SQL-to-Dashboard Builder for Looker Studio
TL;DR
SQL-to-chart tool for SQL-savvy Looker Studio analysts that auto-generates charts from their queries so they build dashboards 2x faster than with LookerML or the GUI.
Target Audience
Data analysts, BI engineers, and SQL-savvy professionals who build dashboards in Looker Studio but prefer writing SQL for charts
The Problem
Problem Context
Data analysts and engineers used to tools like Redash or Grafana need to build dashboards in Looker Studio. They expect a workflow where they write SQL queries directly to create charts, but Looker Studio forces them to use a clunky GUI or complex data blends instead. This slows down their work and limits their ability to perform advanced data processing.
Pain Points
The current Looker Studio interface doesn’t allow writing SQL directly for charts, forcing users to rely on manual data blending or learning LookerML. This adds unnecessary steps, limits flexibility, and makes complex queries nearly impossible. Users waste time navigating the GUI instead of focusing on their analysis, and they can’t easily edit or iterate on queries once the dashboard is built.
Impact
This inefficiency costs analysts hours per week, delays reporting, and reduces the quality of insights. Teams miss out on deeper data analysis because the tool doesn’t support their preferred workflow. Frustration with the platform can also lead to adoption resistance or even tool abandonment.
Urgency
For analysts and engineers, this is a daily frustration that directly impacts their productivity. Without a solution, they’re stuck choosing between a suboptimal workflow or investing time in learning LookerML—a trade-off that neither solves the core problem. The longer this persists, the more time and revenue are lost to manual workarounds.
Target Audience
Data analysts, BI engineers, and SQL-savvy professionals who work with Looker Studio but prefer writing SQL for dashboards. This includes teams in marketing, finance, and operations that rely on custom data visualizations. Freelancers and consultants also face this issue when working with clients who use Looker Studio.
Proposed AI Solution
Solution Approach
A browser extension or web app that integrates directly with Looker Studio, allowing users to write SQL queries in a familiar editor and instantly generate charts. The tool translates the SQL into Looker Studio-compatible data sources, so users get the flexibility of SQL without leaving their dashboard environment.
Key Features
Users can write SQL directly in a code editor within Looker Studio, with syntax highlighting and auto-complete.
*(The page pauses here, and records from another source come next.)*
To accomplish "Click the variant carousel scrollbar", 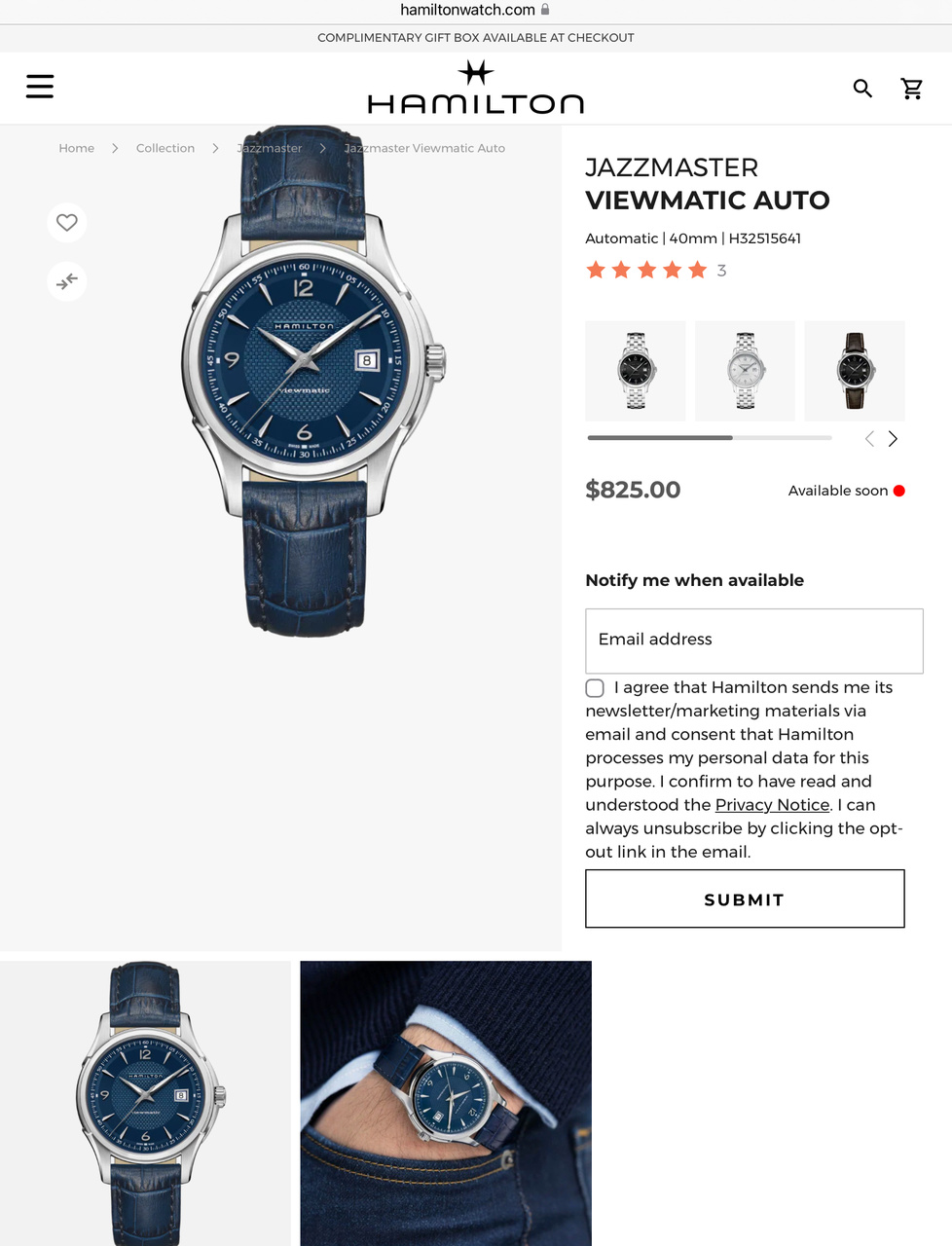I will (710, 438).
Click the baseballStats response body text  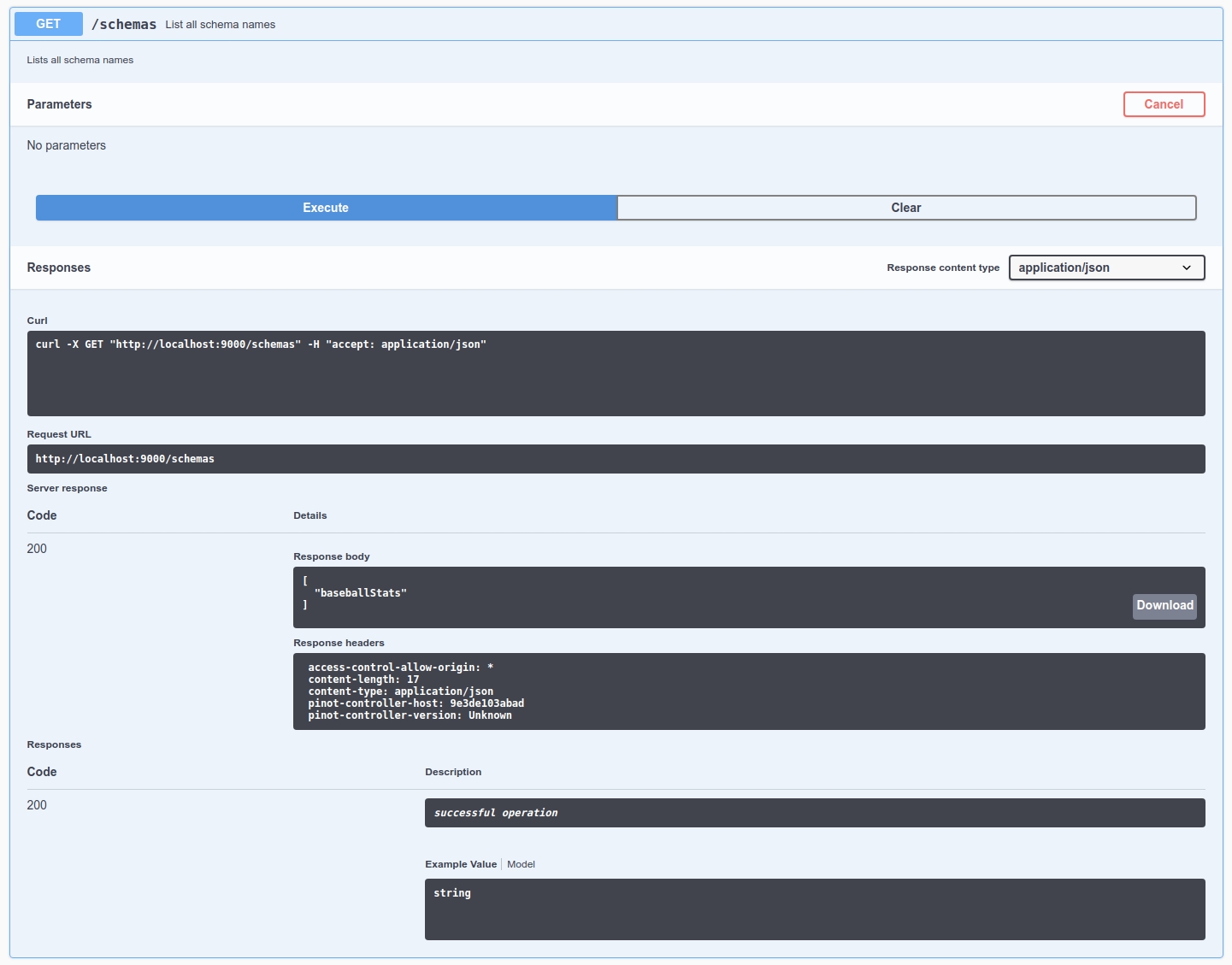point(361,593)
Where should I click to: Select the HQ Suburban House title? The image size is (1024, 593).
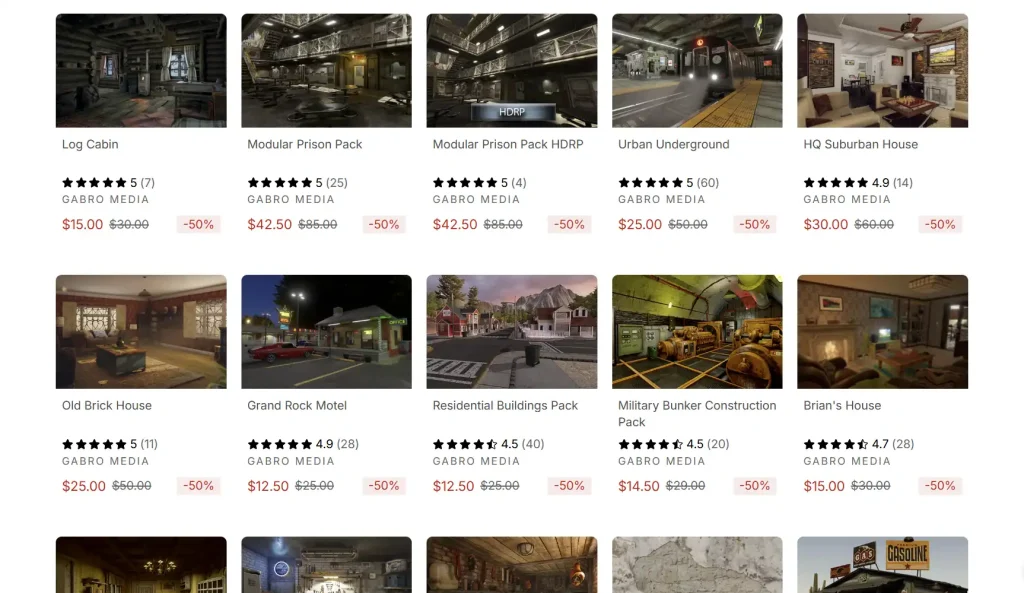(x=860, y=144)
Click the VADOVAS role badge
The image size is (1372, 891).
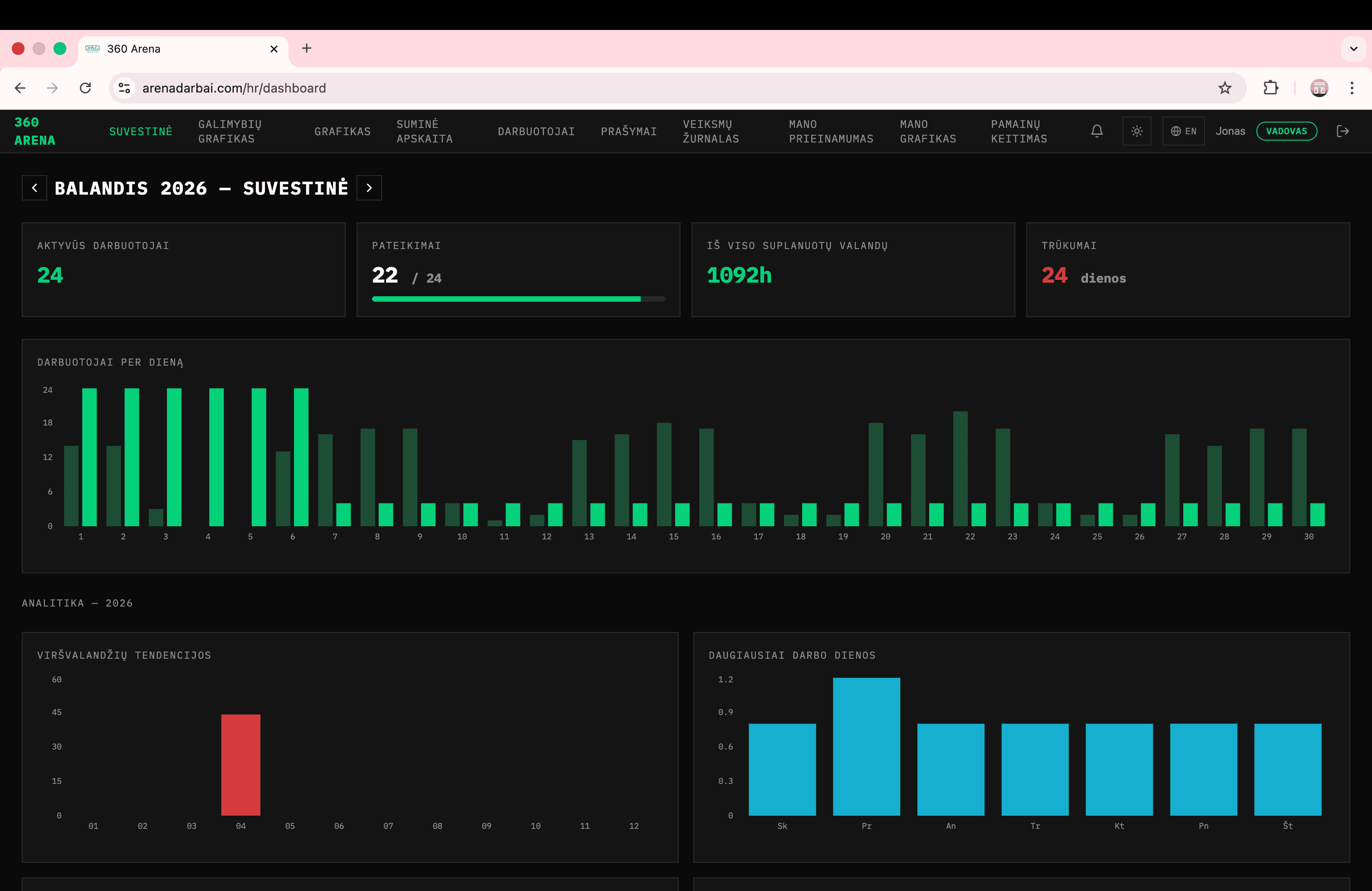click(x=1287, y=131)
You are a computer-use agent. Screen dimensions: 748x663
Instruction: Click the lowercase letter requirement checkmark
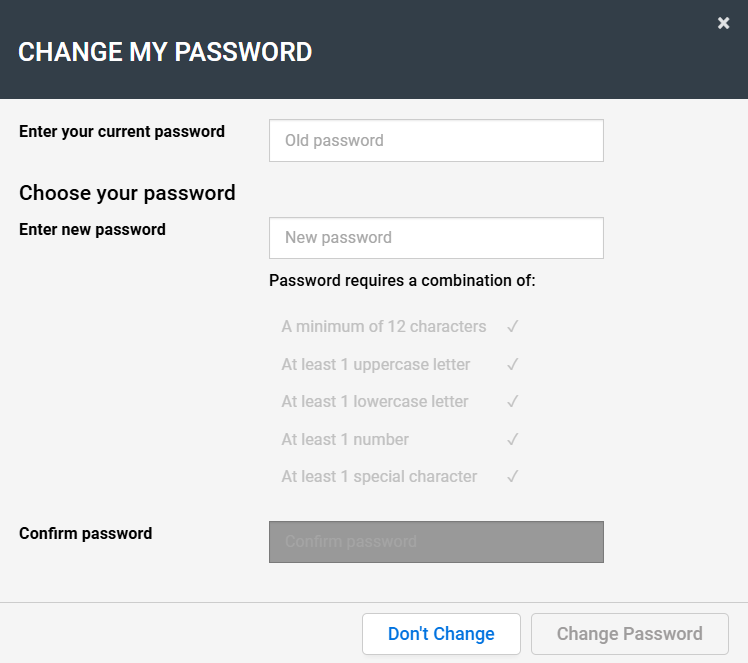point(512,402)
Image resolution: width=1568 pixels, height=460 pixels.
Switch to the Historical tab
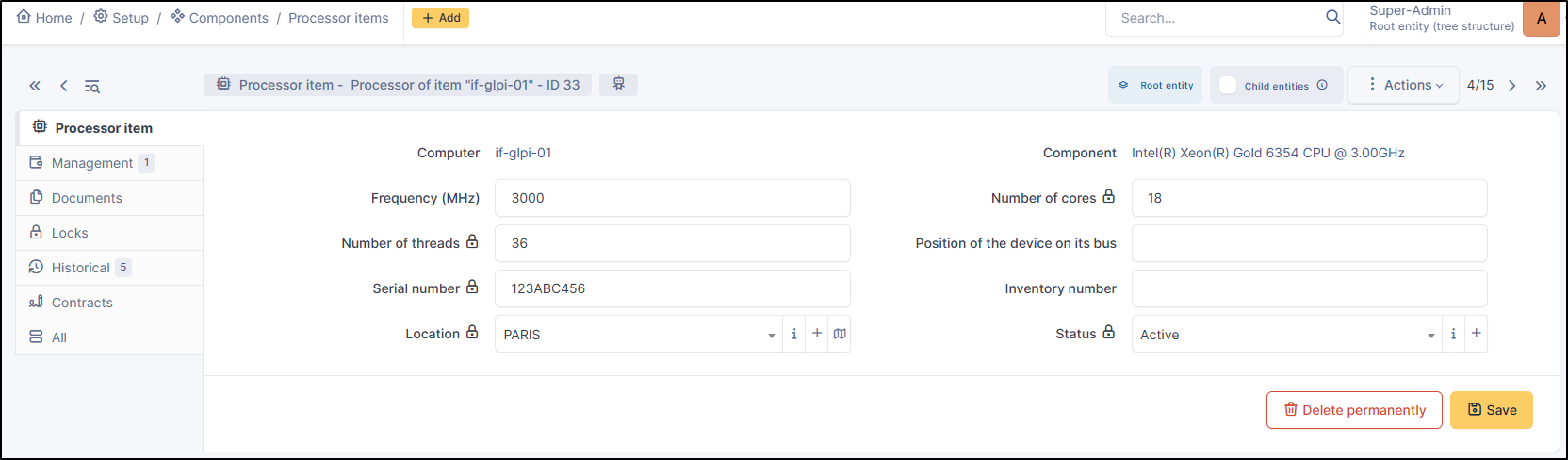pyautogui.click(x=81, y=268)
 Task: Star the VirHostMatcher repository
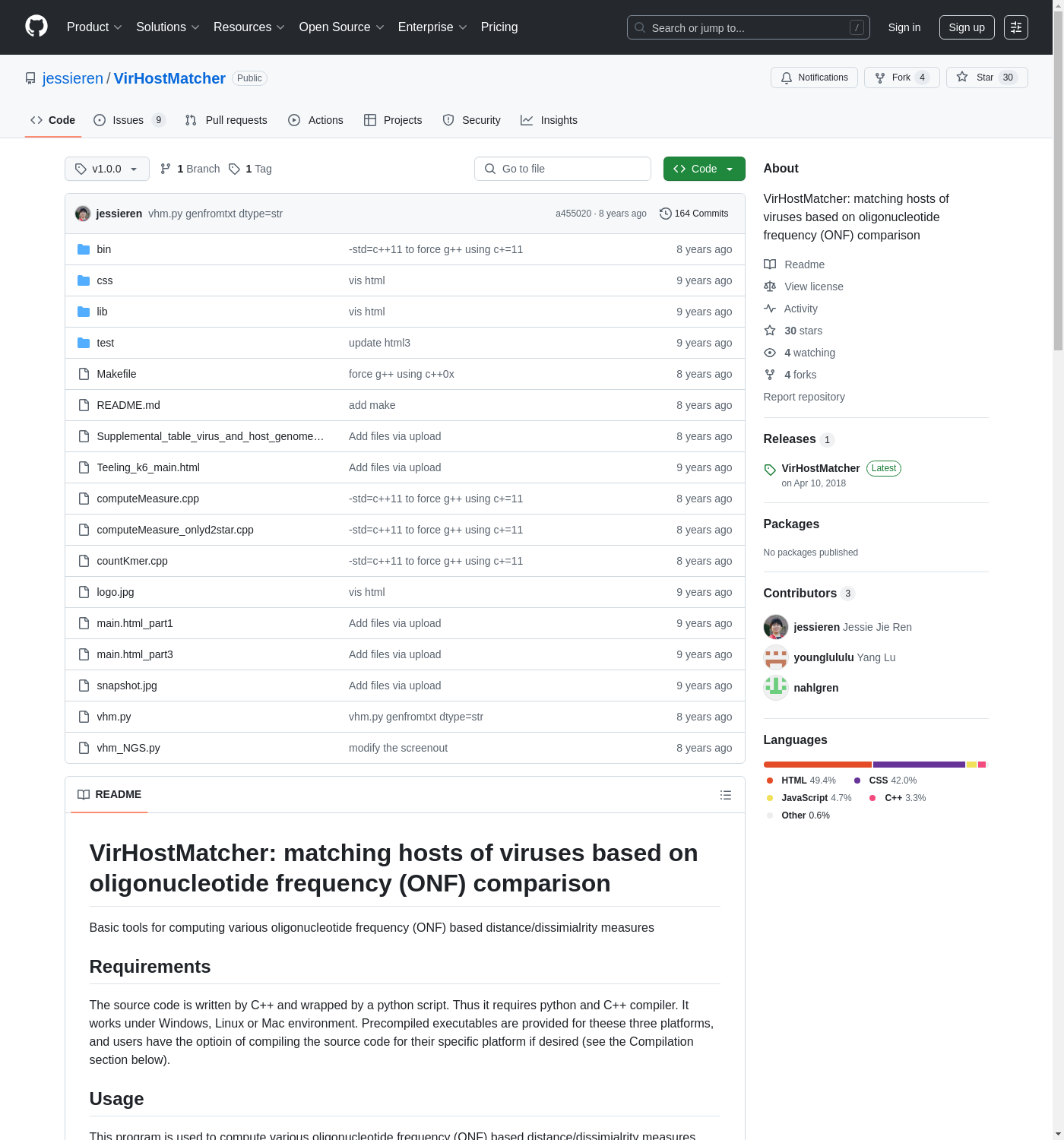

The tool automatically detects the user’s data source (e.g., BigQuery) and executes the query, returning results as a chart. Saved queries can be reused or modified later without rebuilding the entire dashboard. The extension also supports parameterized queries for dynamic filtering.
User Experience
Analysts open Looker Studio, click the extension icon, and write their SQL in a familiar editor. They select visualization options (e.g., bar chart, line graph) and see the results appear instantly. If they need to tweak the query, they can edit it on the fly without rebuilding the dashboard from scratch. The tool handles the underlying Looker Studio data blending automatically.
Differentiation
Unlike Looker Studio’s native GUI or LookerML, this tool lets users work in SQL—something they already know and trust. It avoids the need for complex data blends or learning a new language, making it faster and more intuitive. The solution is lightweight, integrates seamlessly with Looker Studio, and doesn’t require admin permissions or IT approval.
Scalability
The tool can grow with the user’s needs by supporting more data sources (e.g., Snowflake, PostgreSQL) and advanced features like query versioning or collaboration. Teams can share SQL-based dashboards without rebuilding them from scratch. The extension model ensures it works across all Looker Studio environments without requiring server-side changes.
Expected Impact
Users save hours per week by writing SQL instead of navigating a GUI. They can perform complex analyses that were previously impossible, leading to better insights and faster decision-making. Teams adopt the tool quickly because it fits their existing workflows, reducing resistance and improving overall productivity.